Ehrlich menolak mengikuti logika perbedaan yang ia sendiri adakan norma-norma hukum
negara yang khas dan norma-norma hukum dinama negara hanya memberi sanksi pada fakta-
fakta sosial. Konsekwensinya adalah adat kebiasaan berkurang sebelum perbuatan udang-undang
secara terperinci, terutama undang-undang yang dikeluarkan oleh pemerintah pusat
mempengaruhi kebiasaan dalam masya-rakat sama banyaknya dengan pengaruh dirinya sendiri.
BAB III
KESIMPULAN
Sociological Jurispurdence sebagai salah satu aliran pemikiran filsafat hukum menitik
beratkan pada hukum dalam kaitannya dengan masyarakat. Menurut aliran ini hukum yang baik
haruslah hukum yang sesuai dengan hukum yang hidup di antara masyarakat. Aliran ini secara
tegas memisahkan antara hukum positif dengan (the positive law) dengan hukum yang hidup
(the living law).
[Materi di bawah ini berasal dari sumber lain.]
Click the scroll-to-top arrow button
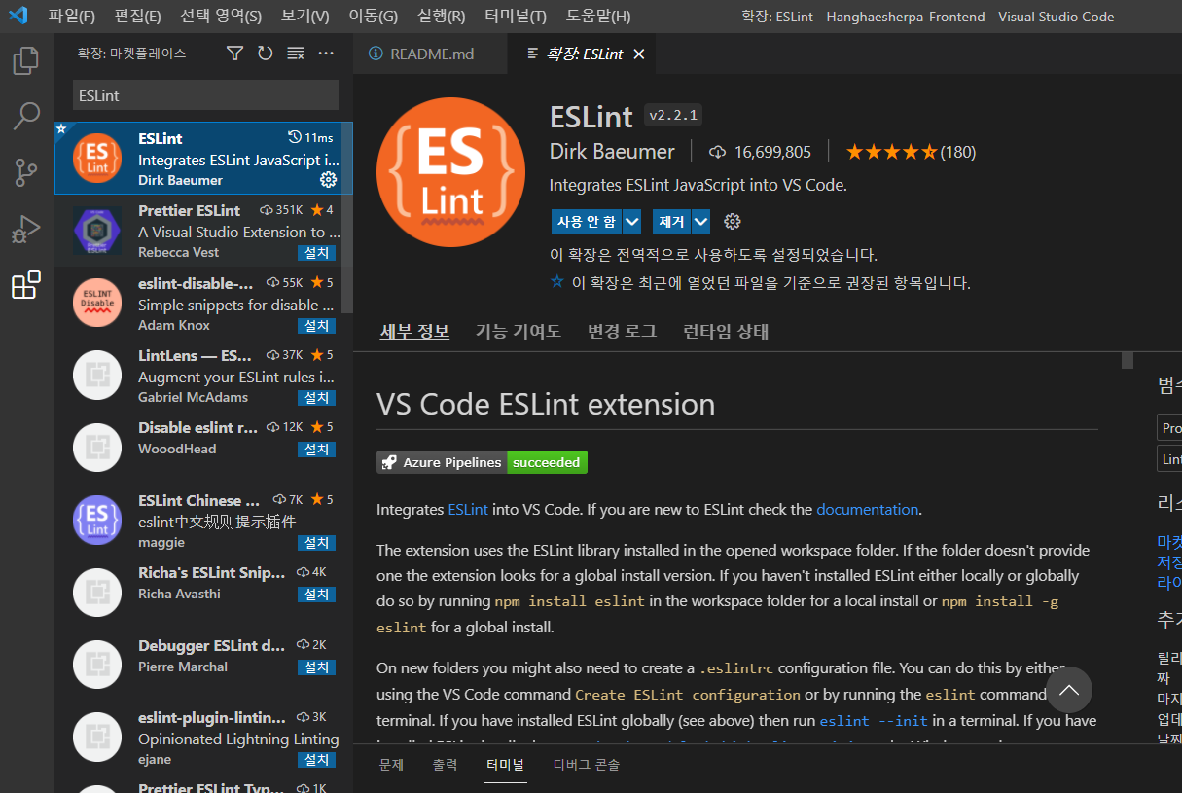Viewport: 1182px width, 793px height. tap(1068, 690)
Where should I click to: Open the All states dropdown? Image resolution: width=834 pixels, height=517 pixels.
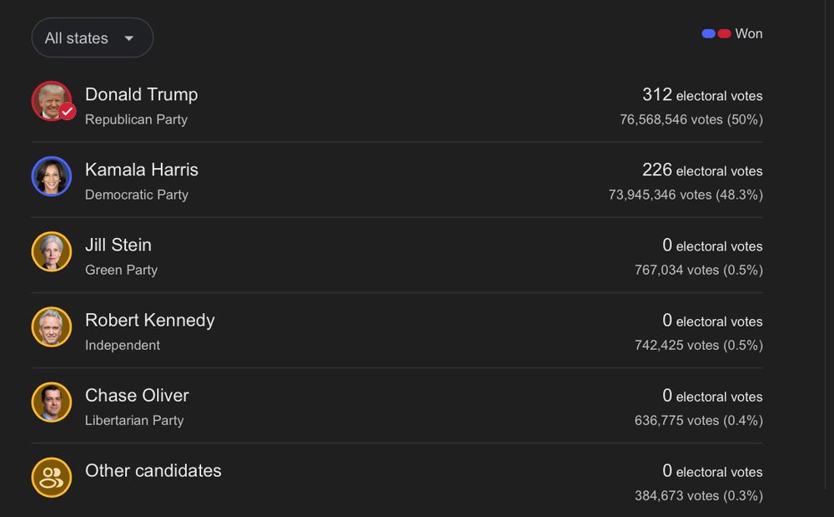tap(92, 38)
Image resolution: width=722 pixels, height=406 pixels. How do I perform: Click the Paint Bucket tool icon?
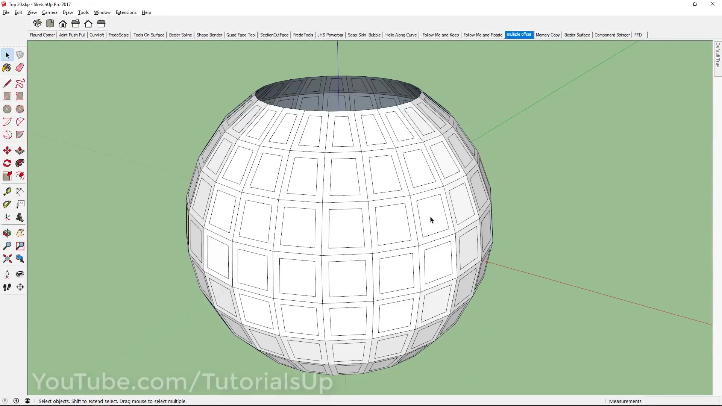point(7,68)
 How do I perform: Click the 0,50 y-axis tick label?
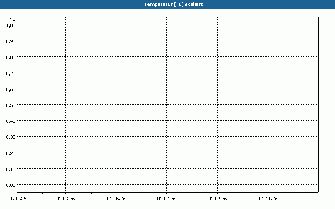coord(11,105)
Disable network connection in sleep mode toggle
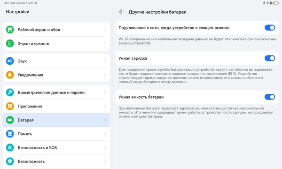Screen dimensions: 282x169 [x=270, y=28]
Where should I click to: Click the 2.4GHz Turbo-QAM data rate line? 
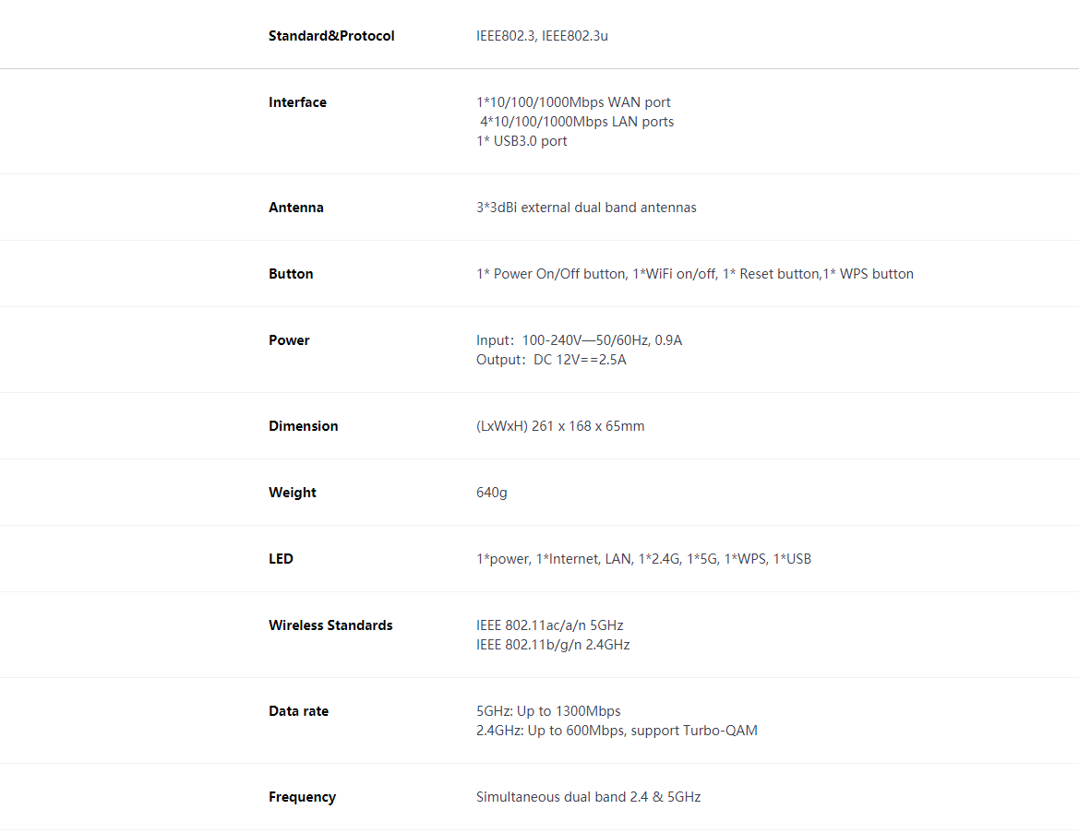click(x=617, y=731)
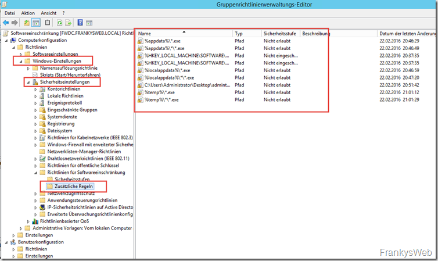Select the Zusätzliche Regeln folder
The image size is (438, 261).
(x=70, y=186)
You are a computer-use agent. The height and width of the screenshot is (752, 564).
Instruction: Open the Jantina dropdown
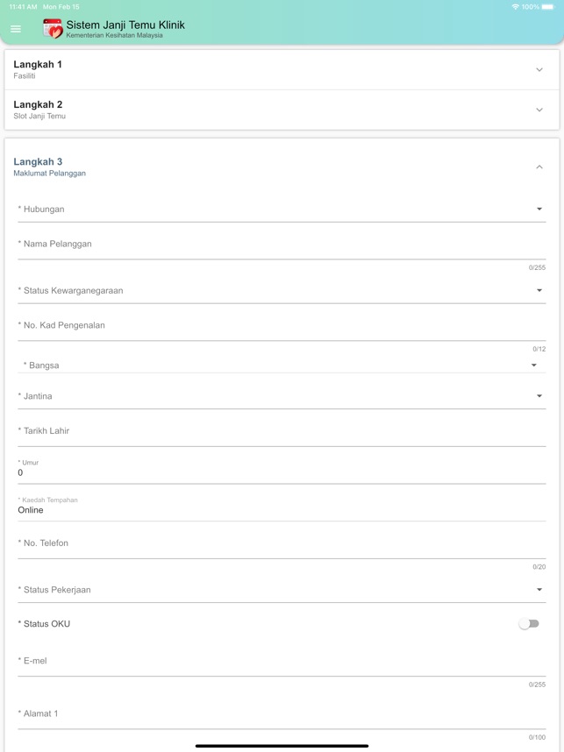click(282, 396)
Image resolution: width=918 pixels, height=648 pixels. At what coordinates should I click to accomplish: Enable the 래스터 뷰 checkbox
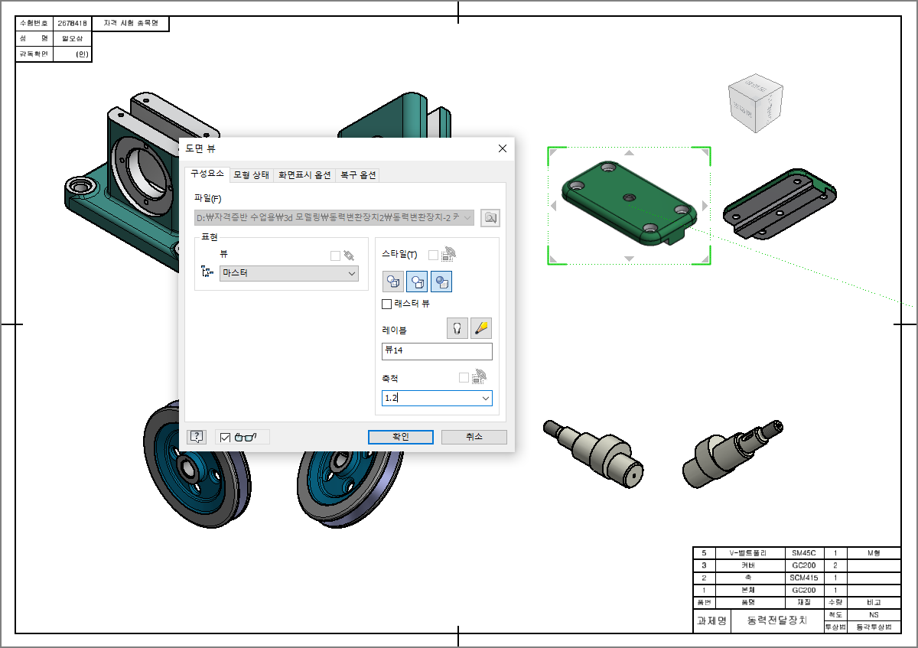point(387,304)
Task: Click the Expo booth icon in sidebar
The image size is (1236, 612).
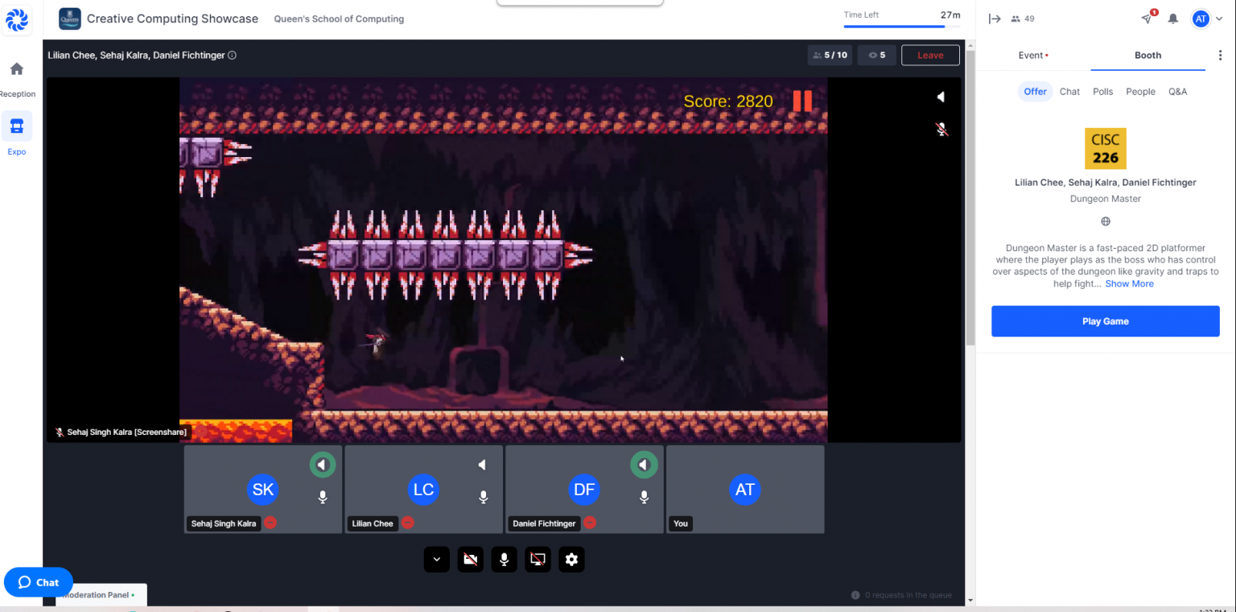Action: [x=17, y=126]
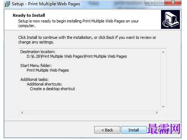Click the vertical scrollbar track

(x=163, y=79)
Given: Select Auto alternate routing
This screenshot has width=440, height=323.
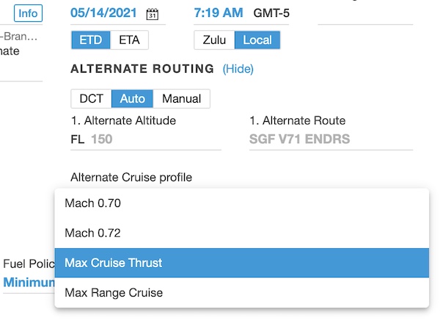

Roscoe Pound (1870-1964) merupakan salah satu eksponen dari aliran ini.
Dalam bukunya An introduction to the philosophy of law, Pound menegaskan bahwa hukum itu
bertugas untuk memenuhi kehendak masyarakat yang menginginkan keamanan yang menurut
pengertian yang paling rendah dinyatakan sebagai tujuan ketertiban hukum.
Dalam aliran Sociological Jurisprudence hukum menjadi sangat akomodatif dan
menyerap ekspektasi masyarakat. Bagi Sociological Jurisprudence hukum dikonstruksi dari
kebutuhan, keinginan, tuntutan dan harapan dari masyarakat. Jadi yang didahulukan adalah
kemanfaatan dari hukum itu sendiri bagi masyarakat, dengan demikian hukum akan menjadi
hidup. Aliran sangat mengedepankan kesadaran hukum dan rasa keadilan masyarakat. Akan
tetapi hal ini berakibat hukum menjadi demikian cair. Kritik yang terbesar yang ditujukan bagi
Sociological Jurisprudence adalah dengan pendekatan ini hukum dapat kehilangan ”taringnya“
dan tidak ajeg. Paradigma ini juga dianggap terlalu mengadaikan suatu masyarakat telah
demikian berkembang sampai pada tahap dimana tidak lagi ada ketegangan pada pranata sosial
dalam merumuskan tuntutannya, masyarakat dianggap telah mampu menentukan hukumnya
sendiri, dan mengecilkan kedaulatan dari penguasa.
Jadi, aliran Sosiological Yuresprudence berkembang dan membahas tentang hukum yang
ada di masyarakat. Hanya saja dalam aliran Sosiological Yurisprudence membahas tentang
hukum yang berkembang atau yang ada di masyrakat itu sendiri.
Dalam masyarakat yang monoistik, tidak begitu sukar menerapkan ajaran sociological
jurisprudence. Berbeda halnya dengan masyarakat yang memiliki pruralistik seperti masyarakat
Indonesia dimana nilai-nilai dan tata tertibnya masing-masing serta pola perilaku yang spesifik
pula adalah tidak mudah menerapkan ajaran sociological jurisprudence.